Categorizing Knowledge in the Information Age
Writing is a great way to pressure your thinking: it’s hard to summarize something you need help understanding. By trying to explain an idea, you’ll try many framings, flesh out its edges, and see new connections — Andy Matuschak
Consuming information or even too much of it is no longer a problem in the age in which we live. The main issue is categorizing all the information and distilling what is important to us. The challenge of knowledge is not acquiring it. In our digital world, you can reach almost any understanding at any time. The challenge is knowing which knowledge is worth acquiring.
Our minds have recency bias. We favor the thoughts, solutions, and influences that come to us most recently, regardless of whether they are the best. We can only start working with our thoughts once we clear our minds of the complicated ones. A Second Brain, where we can store many ideas for the long haul, makes time our ally instead of our foe.

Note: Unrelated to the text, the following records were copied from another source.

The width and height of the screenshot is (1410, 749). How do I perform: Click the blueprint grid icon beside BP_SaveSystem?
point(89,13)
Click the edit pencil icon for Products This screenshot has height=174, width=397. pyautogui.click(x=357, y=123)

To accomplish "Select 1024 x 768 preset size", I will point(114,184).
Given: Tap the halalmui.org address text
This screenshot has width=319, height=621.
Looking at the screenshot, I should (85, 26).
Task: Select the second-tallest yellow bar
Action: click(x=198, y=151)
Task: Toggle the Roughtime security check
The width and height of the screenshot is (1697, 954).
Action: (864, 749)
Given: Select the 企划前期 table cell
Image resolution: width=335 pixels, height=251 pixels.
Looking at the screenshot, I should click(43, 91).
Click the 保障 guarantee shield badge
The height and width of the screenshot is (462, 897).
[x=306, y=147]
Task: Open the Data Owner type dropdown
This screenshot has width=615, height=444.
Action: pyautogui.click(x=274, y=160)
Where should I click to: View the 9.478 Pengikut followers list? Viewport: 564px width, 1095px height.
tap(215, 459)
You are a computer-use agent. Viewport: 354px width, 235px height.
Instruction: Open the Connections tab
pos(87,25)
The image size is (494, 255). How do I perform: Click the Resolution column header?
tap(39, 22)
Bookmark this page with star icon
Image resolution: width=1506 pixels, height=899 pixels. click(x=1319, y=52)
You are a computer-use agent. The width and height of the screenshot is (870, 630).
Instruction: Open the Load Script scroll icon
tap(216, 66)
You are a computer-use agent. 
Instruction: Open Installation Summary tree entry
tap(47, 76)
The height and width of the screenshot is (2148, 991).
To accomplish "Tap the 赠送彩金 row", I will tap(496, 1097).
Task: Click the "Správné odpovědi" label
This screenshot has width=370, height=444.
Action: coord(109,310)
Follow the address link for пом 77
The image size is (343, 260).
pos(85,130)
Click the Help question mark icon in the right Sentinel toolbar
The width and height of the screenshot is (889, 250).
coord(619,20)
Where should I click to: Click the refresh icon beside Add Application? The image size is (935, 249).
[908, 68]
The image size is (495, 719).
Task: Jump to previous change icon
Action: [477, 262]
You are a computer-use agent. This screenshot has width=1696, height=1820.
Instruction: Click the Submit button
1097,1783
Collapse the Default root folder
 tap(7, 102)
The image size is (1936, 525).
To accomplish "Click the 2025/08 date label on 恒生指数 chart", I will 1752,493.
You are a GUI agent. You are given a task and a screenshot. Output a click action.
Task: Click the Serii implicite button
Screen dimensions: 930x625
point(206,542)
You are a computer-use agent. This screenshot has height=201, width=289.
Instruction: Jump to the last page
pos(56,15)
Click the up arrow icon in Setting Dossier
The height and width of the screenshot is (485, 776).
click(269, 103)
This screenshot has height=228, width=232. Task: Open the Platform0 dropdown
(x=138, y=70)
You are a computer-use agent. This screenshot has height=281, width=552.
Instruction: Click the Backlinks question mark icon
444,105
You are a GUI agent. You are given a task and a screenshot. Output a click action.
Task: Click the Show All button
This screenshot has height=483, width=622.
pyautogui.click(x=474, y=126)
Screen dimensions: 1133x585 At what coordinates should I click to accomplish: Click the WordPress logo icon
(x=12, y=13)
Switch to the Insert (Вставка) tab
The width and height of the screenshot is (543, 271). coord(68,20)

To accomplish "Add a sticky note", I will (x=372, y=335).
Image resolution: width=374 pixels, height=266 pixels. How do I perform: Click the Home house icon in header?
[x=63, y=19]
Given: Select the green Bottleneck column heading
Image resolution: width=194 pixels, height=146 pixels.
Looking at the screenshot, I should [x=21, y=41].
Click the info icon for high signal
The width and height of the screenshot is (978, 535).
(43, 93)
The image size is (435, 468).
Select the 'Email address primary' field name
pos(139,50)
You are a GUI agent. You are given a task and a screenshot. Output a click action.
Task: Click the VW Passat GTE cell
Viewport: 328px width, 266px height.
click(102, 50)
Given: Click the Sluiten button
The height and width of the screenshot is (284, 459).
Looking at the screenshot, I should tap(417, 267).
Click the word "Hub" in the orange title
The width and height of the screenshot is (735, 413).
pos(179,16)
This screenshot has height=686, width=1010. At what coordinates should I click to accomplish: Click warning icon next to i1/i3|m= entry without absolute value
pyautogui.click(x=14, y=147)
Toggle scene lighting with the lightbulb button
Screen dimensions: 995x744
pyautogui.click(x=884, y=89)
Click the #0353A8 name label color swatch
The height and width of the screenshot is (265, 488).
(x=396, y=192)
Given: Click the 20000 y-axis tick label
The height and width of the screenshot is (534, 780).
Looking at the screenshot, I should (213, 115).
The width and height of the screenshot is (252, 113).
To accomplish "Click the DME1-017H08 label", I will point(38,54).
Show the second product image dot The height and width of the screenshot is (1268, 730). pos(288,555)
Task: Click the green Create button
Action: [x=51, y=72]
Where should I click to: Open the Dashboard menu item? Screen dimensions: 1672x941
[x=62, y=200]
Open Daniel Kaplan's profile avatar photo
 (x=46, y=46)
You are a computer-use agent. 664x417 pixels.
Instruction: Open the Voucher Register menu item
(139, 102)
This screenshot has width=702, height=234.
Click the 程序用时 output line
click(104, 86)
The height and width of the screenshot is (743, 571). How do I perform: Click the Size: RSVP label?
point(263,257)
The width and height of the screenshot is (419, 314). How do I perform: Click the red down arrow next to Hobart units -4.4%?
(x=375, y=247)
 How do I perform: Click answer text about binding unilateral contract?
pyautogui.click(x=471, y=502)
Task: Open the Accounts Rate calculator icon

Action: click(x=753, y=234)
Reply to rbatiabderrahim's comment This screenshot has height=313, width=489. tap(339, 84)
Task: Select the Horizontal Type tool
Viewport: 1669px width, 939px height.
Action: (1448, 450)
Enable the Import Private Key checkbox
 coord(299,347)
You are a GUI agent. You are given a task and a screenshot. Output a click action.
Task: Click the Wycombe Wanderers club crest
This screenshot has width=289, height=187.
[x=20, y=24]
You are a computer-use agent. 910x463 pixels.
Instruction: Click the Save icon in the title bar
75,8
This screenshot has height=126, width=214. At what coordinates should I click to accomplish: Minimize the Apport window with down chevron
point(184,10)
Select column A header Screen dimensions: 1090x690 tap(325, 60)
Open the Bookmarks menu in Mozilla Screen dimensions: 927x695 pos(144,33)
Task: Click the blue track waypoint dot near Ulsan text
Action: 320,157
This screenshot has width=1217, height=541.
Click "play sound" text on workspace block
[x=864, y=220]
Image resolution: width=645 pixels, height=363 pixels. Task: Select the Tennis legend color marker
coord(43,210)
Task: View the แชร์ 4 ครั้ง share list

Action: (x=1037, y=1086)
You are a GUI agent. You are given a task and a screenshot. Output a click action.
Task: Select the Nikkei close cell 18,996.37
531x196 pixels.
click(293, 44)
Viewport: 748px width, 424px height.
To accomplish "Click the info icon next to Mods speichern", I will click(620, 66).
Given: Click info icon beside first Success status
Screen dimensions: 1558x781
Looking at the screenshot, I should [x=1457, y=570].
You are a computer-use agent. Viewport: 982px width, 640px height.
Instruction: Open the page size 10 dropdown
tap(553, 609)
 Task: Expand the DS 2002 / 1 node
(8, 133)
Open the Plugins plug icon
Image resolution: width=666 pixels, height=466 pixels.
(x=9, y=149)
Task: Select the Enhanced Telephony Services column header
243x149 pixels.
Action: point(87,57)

Writing is where we clash ideas, fledge out edges and find potential connections. Writing makes a train of thought visible. The process put pressure on the idea. Writing exposes gaps in understanding.
The key is keeping only writing what matters in a trusted place under your control and setting aside the rest. Collecting knowledge has instant advantages for our mental health and peace of mind. You boost your creativity by capturing, processing, reworking, and refining your ideas over time. Ideas improve by writing about them, not by thinking about them, as Writing is thinking, more tangible. Humans are the only species that create. Of all the species in the world, we’re the only ones to make art, cook food, and build technology. Creation makes us human, as we will do everything we can to improve how we create things — and the thinking that goes into the things we make.